WHAT YOU HAVE TO DO.
Set down the records that follow in full and without changes.
Start of Block
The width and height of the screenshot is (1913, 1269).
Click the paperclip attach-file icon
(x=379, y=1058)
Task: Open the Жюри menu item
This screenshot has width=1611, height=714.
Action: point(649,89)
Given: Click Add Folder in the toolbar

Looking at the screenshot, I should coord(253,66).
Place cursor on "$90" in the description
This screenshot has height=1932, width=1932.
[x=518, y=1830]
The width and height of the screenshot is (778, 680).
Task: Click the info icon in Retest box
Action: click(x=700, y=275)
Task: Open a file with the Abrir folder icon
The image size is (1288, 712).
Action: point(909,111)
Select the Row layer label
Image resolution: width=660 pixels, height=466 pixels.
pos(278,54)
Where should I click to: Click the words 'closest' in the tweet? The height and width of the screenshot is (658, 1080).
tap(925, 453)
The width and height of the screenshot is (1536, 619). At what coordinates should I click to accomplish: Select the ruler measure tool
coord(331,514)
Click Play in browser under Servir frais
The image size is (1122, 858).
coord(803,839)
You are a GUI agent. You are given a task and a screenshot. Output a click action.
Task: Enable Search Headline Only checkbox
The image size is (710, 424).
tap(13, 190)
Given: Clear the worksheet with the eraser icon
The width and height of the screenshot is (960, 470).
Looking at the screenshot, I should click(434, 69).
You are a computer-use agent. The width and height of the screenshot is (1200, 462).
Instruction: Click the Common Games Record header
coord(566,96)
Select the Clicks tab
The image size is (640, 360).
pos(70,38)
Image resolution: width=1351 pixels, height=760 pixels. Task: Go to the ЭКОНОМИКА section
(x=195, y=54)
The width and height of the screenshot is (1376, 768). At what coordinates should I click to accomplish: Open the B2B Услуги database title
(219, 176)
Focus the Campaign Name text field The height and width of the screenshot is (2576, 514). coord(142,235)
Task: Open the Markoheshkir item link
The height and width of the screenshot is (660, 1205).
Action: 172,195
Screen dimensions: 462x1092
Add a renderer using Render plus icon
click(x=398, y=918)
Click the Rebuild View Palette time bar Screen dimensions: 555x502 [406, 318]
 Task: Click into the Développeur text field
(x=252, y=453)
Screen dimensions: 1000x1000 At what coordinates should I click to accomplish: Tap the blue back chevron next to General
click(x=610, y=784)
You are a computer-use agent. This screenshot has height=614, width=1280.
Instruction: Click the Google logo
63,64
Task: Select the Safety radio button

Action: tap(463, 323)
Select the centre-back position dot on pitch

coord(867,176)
End of Block
RESULT FOR THIS TASK.
The width and height of the screenshot is (1913, 1269).
Click the paperclip attach-file icon
(x=379, y=1058)
Task: Open the Жюри menu item
This screenshot has width=1611, height=714.
Action: point(649,89)
Given: Click Add Folder in the toolbar

Looking at the screenshot, I should coord(253,66).
Place cursor on "$90" in the description
This screenshot has height=1932, width=1932.
[x=518, y=1830]
The width and height of the screenshot is (778, 680).
Task: Click the info icon in Retest box
Action: click(x=700, y=275)
Task: Open a file with the Abrir folder icon
The image size is (1288, 712).
Action: point(909,111)
Select the Row layer label
Image resolution: width=660 pixels, height=466 pixels.
pos(278,54)
Where should I click to: Click the words 'closest' in the tweet? The height and width of the screenshot is (658, 1080).
tap(925, 453)
The width and height of the screenshot is (1536, 619). At what coordinates should I click to accomplish: Select the ruler measure tool
coord(331,514)
Click Play in browser under Servir frais
The image size is (1122, 858).
coord(803,839)
You are a GUI agent. You are given a task and a screenshot. Output a click action.
Task: Enable Search Headline Only checkbox
The image size is (710, 424).
tap(13, 190)
Given: Clear the worksheet with the eraser icon
The width and height of the screenshot is (960, 470).
Looking at the screenshot, I should click(434, 69).
You are a computer-use agent. The width and height of the screenshot is (1200, 462).
Instruction: Click the Common Games Record header
coord(566,96)
Select the Clicks tab
The image size is (640, 360).
pos(70,38)
Image resolution: width=1351 pixels, height=760 pixels. Task: Go to the ЭКОНОМИКА section
(x=195, y=54)
The width and height of the screenshot is (1376, 768). At what coordinates should I click to accomplish: Open the B2B Услуги database title
(219, 176)
Focus the Campaign Name text field The height and width of the screenshot is (2576, 514). coord(142,235)
Task: Open the Markoheshkir item link
The height and width of the screenshot is (660, 1205).
Action: 172,195
Screen dimensions: 462x1092
Add a renderer using Render plus icon
click(x=398, y=918)
Click the Rebuild View Palette time bar Screen dimensions: 555x502 [406, 318]
 Task: Click into the Développeur text field
(x=252, y=453)
Screen dimensions: 1000x1000 At what coordinates should I click to accomplish: Tap the blue back chevron next to General
click(x=610, y=784)
You are a computer-use agent. This screenshot has height=614, width=1280.
Instruction: Click the Google logo
63,64
Task: Select the Safety radio button

Action: tap(463, 323)
Select the centre-back position dot on pitch

coord(867,176)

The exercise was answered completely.